TASK INSTRUCTIONS: Please print all of the records that follow with nothing altered.

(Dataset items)
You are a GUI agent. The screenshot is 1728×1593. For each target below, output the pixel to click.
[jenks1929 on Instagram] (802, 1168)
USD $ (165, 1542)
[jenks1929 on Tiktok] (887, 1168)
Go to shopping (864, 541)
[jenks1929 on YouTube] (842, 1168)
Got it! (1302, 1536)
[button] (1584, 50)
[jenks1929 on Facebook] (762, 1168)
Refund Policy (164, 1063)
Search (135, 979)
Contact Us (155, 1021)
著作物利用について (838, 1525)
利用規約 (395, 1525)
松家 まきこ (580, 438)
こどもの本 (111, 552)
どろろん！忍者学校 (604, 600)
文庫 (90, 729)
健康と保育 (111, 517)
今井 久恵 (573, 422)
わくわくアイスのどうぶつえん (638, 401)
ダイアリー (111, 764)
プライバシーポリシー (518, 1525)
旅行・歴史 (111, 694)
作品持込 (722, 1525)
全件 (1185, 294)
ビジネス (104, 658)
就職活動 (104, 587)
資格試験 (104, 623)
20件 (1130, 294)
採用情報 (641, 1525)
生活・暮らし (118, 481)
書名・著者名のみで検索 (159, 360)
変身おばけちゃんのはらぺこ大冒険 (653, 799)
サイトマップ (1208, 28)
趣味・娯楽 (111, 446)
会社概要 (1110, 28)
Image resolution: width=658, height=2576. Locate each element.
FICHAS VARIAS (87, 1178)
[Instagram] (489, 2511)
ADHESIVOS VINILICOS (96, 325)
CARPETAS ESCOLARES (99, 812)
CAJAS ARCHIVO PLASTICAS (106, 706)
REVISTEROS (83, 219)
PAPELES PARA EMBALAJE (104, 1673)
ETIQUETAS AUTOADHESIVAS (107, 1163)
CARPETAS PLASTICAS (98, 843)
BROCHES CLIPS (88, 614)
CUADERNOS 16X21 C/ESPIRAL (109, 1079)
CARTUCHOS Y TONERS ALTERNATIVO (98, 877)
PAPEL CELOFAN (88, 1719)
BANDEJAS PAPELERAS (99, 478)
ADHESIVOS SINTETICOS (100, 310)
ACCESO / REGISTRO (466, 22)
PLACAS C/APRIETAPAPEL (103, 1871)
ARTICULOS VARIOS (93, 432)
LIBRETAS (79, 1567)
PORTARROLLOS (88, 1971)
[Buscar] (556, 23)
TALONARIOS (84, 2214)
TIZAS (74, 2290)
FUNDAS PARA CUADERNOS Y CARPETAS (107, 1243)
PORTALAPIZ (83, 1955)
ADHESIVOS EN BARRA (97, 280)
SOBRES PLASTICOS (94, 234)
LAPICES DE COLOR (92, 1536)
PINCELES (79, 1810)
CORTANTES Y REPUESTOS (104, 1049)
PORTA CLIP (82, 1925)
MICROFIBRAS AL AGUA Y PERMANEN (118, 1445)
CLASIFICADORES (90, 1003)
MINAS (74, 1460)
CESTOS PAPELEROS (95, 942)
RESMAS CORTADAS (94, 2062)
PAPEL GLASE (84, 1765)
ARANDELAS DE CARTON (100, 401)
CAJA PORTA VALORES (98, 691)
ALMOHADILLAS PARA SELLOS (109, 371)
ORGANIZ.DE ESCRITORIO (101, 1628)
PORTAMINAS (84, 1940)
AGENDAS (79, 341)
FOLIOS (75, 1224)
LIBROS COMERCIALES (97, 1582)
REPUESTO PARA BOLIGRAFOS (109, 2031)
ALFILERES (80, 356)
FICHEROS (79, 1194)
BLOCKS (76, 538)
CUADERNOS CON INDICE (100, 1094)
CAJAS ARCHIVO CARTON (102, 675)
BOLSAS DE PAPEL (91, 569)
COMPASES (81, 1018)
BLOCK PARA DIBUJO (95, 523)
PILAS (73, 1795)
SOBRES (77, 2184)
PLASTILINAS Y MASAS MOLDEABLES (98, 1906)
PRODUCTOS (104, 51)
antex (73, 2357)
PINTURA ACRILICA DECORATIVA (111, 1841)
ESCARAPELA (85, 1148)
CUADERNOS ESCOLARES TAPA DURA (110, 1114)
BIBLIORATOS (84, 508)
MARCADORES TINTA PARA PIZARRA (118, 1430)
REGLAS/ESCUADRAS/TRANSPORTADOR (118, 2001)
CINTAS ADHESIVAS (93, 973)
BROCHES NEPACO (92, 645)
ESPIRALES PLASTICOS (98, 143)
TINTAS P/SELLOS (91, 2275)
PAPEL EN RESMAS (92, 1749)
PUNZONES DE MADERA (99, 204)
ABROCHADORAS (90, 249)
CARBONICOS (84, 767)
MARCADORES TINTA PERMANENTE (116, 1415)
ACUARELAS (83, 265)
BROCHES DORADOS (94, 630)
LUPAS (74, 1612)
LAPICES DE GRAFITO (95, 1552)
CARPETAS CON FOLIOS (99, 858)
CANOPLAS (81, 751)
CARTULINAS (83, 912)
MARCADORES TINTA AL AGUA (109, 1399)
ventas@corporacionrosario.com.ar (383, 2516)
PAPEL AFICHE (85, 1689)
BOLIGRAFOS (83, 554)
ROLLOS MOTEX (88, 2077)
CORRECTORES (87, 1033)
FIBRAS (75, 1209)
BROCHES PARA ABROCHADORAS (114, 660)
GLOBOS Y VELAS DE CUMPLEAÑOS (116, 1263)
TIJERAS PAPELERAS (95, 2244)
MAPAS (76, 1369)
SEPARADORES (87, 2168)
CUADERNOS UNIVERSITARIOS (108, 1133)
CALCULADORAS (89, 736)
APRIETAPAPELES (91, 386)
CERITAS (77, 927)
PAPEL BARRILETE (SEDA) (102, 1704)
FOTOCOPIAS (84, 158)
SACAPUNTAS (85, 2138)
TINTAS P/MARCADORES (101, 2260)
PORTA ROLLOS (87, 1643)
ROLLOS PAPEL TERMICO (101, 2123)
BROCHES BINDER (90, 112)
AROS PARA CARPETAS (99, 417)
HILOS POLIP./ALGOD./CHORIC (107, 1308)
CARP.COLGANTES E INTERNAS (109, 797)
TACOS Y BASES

SOLUTION TO THIS EXERCISE:
You are a GUI agent. The screenshot is 1728×1593. For each target below, output the pixel to click.
[jenks1929 on Instagram] (802, 1168)
USD $ (165, 1542)
[jenks1929 on Tiktok] (887, 1168)
Go to shopping (864, 541)
[jenks1929 on YouTube] (842, 1168)
Got it! (1302, 1536)
[button] (1584, 50)
[jenks1929 on Facebook] (762, 1168)
Refund Policy (164, 1063)
Search (135, 979)
Contact Us (155, 1021)
著作物利用について (838, 1525)
利用規約 (395, 1525)
松家 まきこ (580, 438)
こどもの本 (111, 552)
どろろん！忍者学校 (604, 600)
文庫 (90, 729)
健康と保育 (111, 517)
今井 久恵 (573, 422)
わくわくアイスのどうぶつえん (638, 401)
ダイアリー (111, 764)
プライバシーポリシー (518, 1525)
旅行・歴史 (111, 694)
作品持込 (722, 1525)
全件 (1185, 294)
ビジネス (104, 658)
就職活動 (104, 587)
資格試験 (104, 623)
20件 (1130, 294)
採用情報 (641, 1525)
生活・暮らし (118, 481)
書名・著者名のみで検索 (159, 360)
変身おばけちゃんのはらぺこ大冒険 (653, 799)
サイトマップ (1208, 28)
趣味・娯楽 (111, 446)
会社概要 (1110, 28)
Image resolution: width=658, height=2576. Locate each element.
FICHAS VARIAS (87, 1178)
[Instagram] (489, 2511)
ADHESIVOS VINILICOS (96, 325)
CARPETAS ESCOLARES (99, 812)
CAJAS ARCHIVO PLASTICAS (106, 706)
REVISTEROS (83, 219)
PAPELES PARA EMBALAJE (104, 1673)
ETIQUETAS AUTOADHESIVAS (107, 1163)
CARPETAS PLASTICAS (98, 843)
BROCHES CLIPS (88, 614)
CUADERNOS 16X21 C/ESPIRAL (109, 1079)
CARTUCHOS Y TONERS ALTERNATIVO (98, 877)
PAPEL CELOFAN (88, 1719)
BANDEJAS PAPELERAS (99, 478)
ADHESIVOS SINTETICOS (100, 310)
ACCESO / REGISTRO (466, 22)
PLACAS C/APRIETAPAPEL (103, 1871)
ARTICULOS VARIOS (93, 432)
LIBRETAS (79, 1567)
PORTARROLLOS (88, 1971)
[Buscar] (556, 23)
TALONARIOS (84, 2214)
TIZAS (74, 2290)
FUNDAS PARA CUADERNOS Y CARPETAS (107, 1243)
PORTALAPIZ (83, 1955)
ADHESIVOS EN BARRA (97, 280)
SOBRES PLASTICOS (94, 234)
LAPICES DE COLOR (92, 1536)
PINCELES (79, 1810)
CORTANTES Y REPUESTOS (104, 1049)
PORTA CLIP (82, 1925)
MICROFIBRAS AL AGUA Y PERMANEN (118, 1445)
CLASIFICADORES (90, 1003)
MINAS (74, 1460)
CESTOS PAPELEROS (95, 942)
RESMAS CORTADAS (94, 2062)
PAPEL GLASE (84, 1765)
ARANDELAS DE CARTON (100, 401)
CAJA PORTA VALORES (98, 691)
ALMOHADILLAS PARA SELLOS (109, 371)
ORGANIZ.DE ESCRITORIO (101, 1628)
PORTAMINAS (84, 1940)
AGENDAS (79, 341)
FOLIOS (75, 1224)
LIBROS COMERCIALES (97, 1582)
REPUESTO PARA BOLIGRAFOS (109, 2031)
ALFILERES (80, 356)
FICHEROS (79, 1194)
BLOCKS (76, 538)
CUADERNOS CON INDICE (100, 1094)
CAJAS ARCHIVO CARTON (102, 675)
BOLSAS DE PAPEL (91, 569)
COMPASES (81, 1018)
BLOCK PARA DIBUJO (95, 523)
PILAS (73, 1795)
SOBRES (77, 2184)
PLASTILINAS Y MASAS MOLDEABLES (98, 1906)
PRODUCTOS (104, 51)
antex (73, 2357)
PINTURA ACRILICA DECORATIVA (111, 1841)
ESCARAPELA (85, 1148)
CUADERNOS ESCOLARES TAPA DURA (110, 1114)
BIBLIORATOS (84, 508)
MARCADORES TINTA PARA PIZARRA (118, 1430)
REGLAS/ESCUADRAS/TRANSPORTADOR (118, 2001)
CINTAS ADHESIVAS (93, 973)
BROCHES NEPACO (92, 645)
ESPIRALES PLASTICOS (98, 143)
TINTAS P/SELLOS (91, 2275)
PAPEL EN RESMAS (92, 1749)
PUNZONES DE MADERA (99, 204)
ABROCHADORAS (90, 249)
CARBONICOS (84, 767)
MARCADORES TINTA PERMANENTE (116, 1415)
ACUARELAS (83, 265)
BROCHES DORADOS (94, 630)
LUPAS (74, 1612)
LAPICES DE GRAFITO (95, 1552)
CARPETAS CON FOLIOS (99, 858)
CANOPLAS (81, 751)
CARTULINAS (83, 912)
MARCADORES TINTA AL AGUA (109, 1399)
ventas@corporacionrosario.com.ar (383, 2516)
PAPEL AFICHE (85, 1689)
BOLIGRAFOS (83, 554)
ROLLOS MOTEX (88, 2077)
CORRECTORES (87, 1033)
FIBRAS (75, 1209)
BROCHES PARA ABROCHADORAS (114, 660)
GLOBOS Y VELAS DE CUMPLEAÑOS (116, 1263)
TIJERAS PAPELERAS (95, 2244)
MAPAS (76, 1369)
SEPARADORES (87, 2168)
CUADERNOS UNIVERSITARIOS (108, 1133)
CALCULADORAS (89, 736)
APRIETAPAPELES (91, 386)
CERITAS (77, 927)
PAPEL BARRILETE (SEDA) (102, 1704)
FOTOCOPIAS (84, 158)
SACAPUNTAS (85, 2138)
TINTAS P/MARCADORES (101, 2260)
PORTA ROLLOS (87, 1643)
ROLLOS PAPEL TERMICO (101, 2123)
BROCHES BINDER (90, 112)
AROS PARA CARPETAS (99, 417)
HILOS POLIP./ALGOD./CHORIC (107, 1308)
CARP.COLGANTES E INTERNAS (109, 797)
TACOS Y BASES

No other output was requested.